People with disabilities face difficulties to be autonomous because they don’t always have access to information about their environment. Nowadays in the United States there are around 3.2 million people with visual impairment and it is estimated that this figure will continue to grow, reaching 9 million by 2050 according to a study by the University of Southern California Roski Eye Institute, besides, worldwide there are over 253 million people living with visual disabilities, in order all of them be fully included in society their interactions with their surroundings needs to be support by technological means.
Our project is to create accessible and interactive experiences in every corner of the world, and in this opportunity we want to use the platform that city of tomorrow provides us for develop in Indianapolis, our application empowers people living with disabilities and also, helps everyone's experience gets improve. This system has over 90,000 users on 24 countries -even some of them are Indianapolis residents- which use it for free as permanent assistance.
Our mobile app is available worldwide, use multiple maps databases and preexisting information to navigate cities delivering high-usability services developed directly with people living with disabilities. We have a routing system that by voice messages guides everyone who needs it, giving information about streets, public and private services, public transport, and more. This service can be improve through our mapping platform adding more information on public venues and also integrate with transportations systems.
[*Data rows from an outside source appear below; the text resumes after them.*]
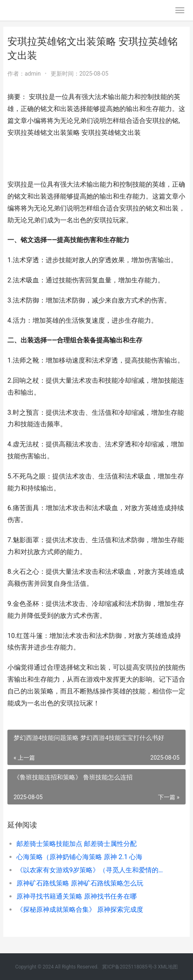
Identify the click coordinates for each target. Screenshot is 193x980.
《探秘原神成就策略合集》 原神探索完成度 (80, 909)
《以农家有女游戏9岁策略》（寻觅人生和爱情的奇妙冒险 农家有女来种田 (93, 870)
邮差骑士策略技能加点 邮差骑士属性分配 (77, 844)
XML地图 (168, 967)
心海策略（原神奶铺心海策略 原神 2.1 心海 (79, 857)
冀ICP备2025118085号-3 (129, 967)
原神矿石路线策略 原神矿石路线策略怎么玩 (80, 883)
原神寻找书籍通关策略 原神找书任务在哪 (77, 896)
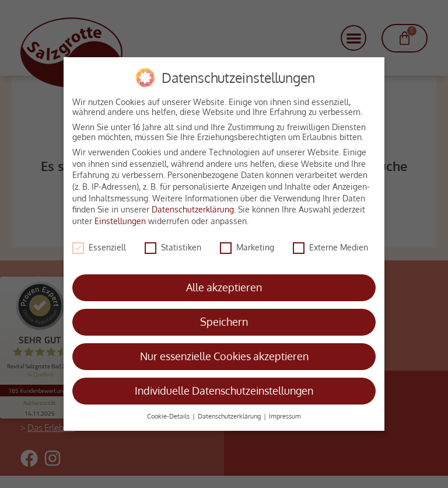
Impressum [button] (285, 411)
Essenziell (99, 242)
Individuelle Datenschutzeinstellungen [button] (224, 386)
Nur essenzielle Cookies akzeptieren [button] (224, 351)
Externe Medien (330, 242)
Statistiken (173, 242)
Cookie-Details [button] (169, 411)
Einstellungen (120, 215)
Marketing (247, 242)
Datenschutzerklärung (192, 204)
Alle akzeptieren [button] (224, 283)
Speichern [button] (224, 317)
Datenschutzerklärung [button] (230, 411)
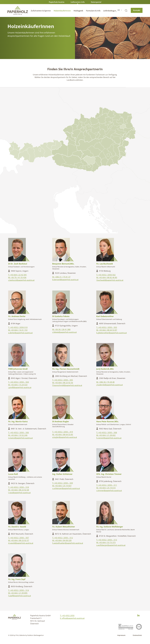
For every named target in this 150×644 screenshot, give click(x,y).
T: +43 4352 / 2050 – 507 (19, 538)
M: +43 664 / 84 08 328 (62, 540)
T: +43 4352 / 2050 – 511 (107, 485)
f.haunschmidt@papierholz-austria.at (67, 385)
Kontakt (137, 10)
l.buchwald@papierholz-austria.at (110, 280)
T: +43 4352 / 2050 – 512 (62, 538)
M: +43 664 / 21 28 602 (106, 435)
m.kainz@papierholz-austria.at (20, 438)
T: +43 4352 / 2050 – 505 (62, 380)
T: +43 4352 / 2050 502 (106, 275)
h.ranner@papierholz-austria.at (109, 438)
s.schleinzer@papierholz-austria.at (66, 488)
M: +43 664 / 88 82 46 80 (107, 277)
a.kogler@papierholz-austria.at (64, 437)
Our proposal for the Austin Challenge is to establish a link between public transport and the city's health centers with LazarilloApp, this is free for end users and, therefore, is useful for the low-income population, this integration will allow citizens to connect with the available transportation systems with alternatives available from buses to paratransit systems for people with disabilities, LazarilloApp will allow the population with visual and motor disabilities to have more autonomy to move around the city and to medical and health centers , identifying accessible routes and making available bus information routes and stops, so they can travel without depending on another person.
We have already carried out this experience in Chile where we keep 6 highly complex medical centers functioning, these have been completely adequate for the needs of people with visual and motor disabilities, and whoever visits them can identify accessible routes and have a map of facilities suitable for people with and without visual impairment. In the case of Austin, the project includes identifying access to medical centers and providing routes to reach them in an accessible way for the population with motor and visual disabilities and, if available, linking with other types of transportation systems that may be available as Uber.